Dataset excerpts:
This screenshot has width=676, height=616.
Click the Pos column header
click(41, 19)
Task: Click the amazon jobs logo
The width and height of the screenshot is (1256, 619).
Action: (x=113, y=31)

--

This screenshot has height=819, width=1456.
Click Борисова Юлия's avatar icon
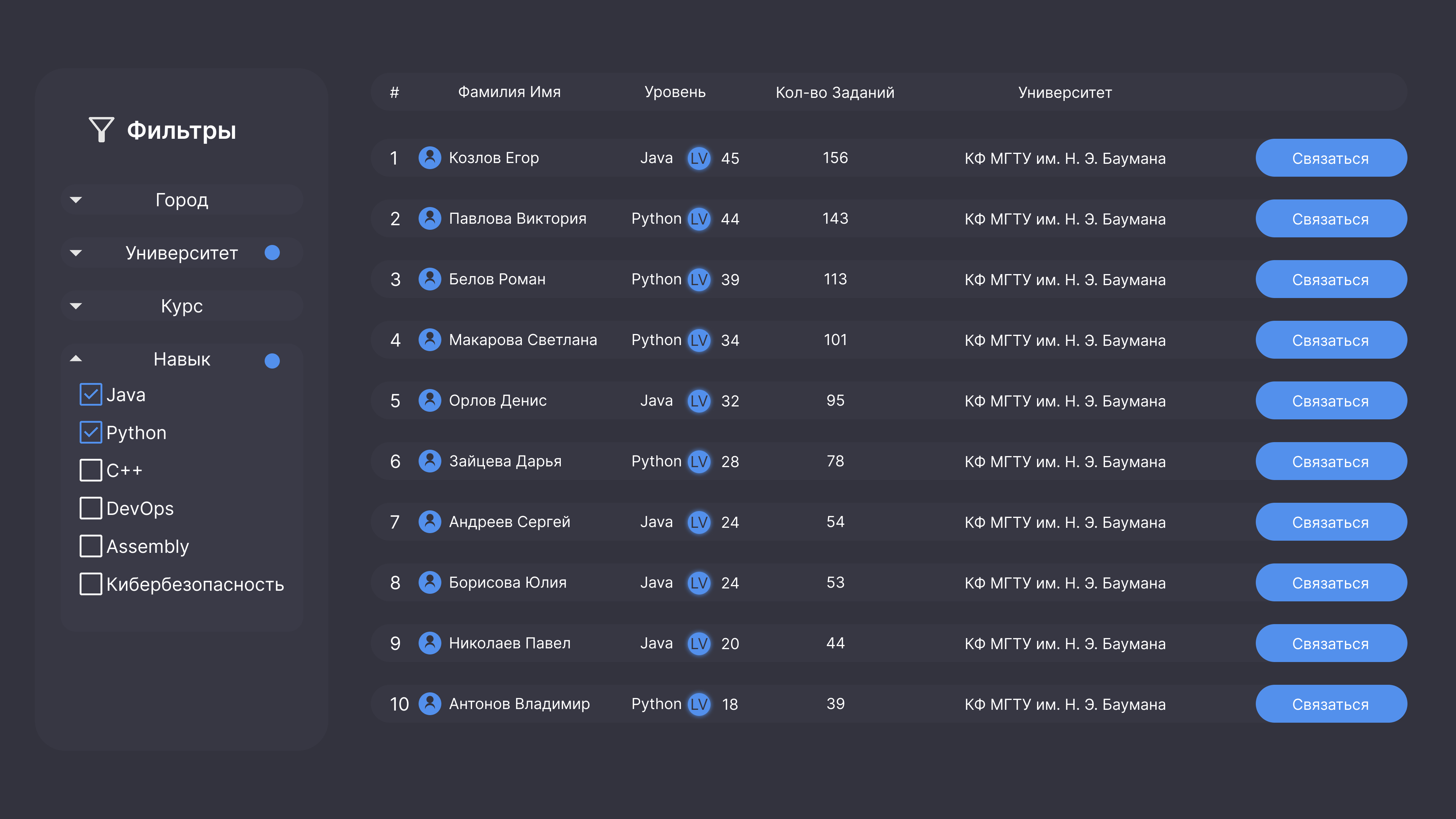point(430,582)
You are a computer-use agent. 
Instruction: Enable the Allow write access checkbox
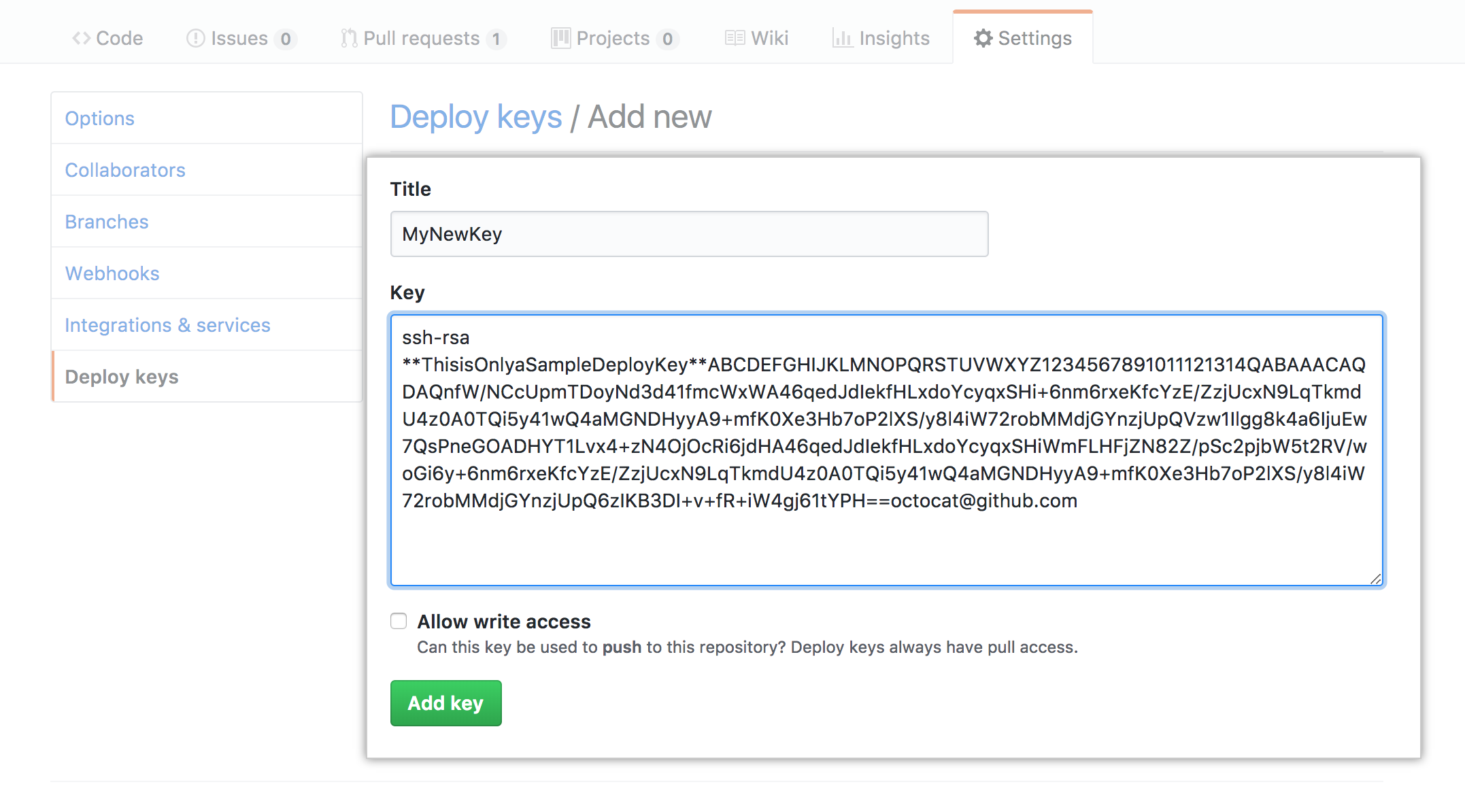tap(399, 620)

Exercise details: Return the items from the line containing "Task: Click the amazon jobs logo" to the line containing "Action: (x=113, y=31)", both included, reproducing each line precisely.

Answer to the problem:
Task: Click the amazon jobs logo
The width and height of the screenshot is (1256, 619).
Action: (x=113, y=31)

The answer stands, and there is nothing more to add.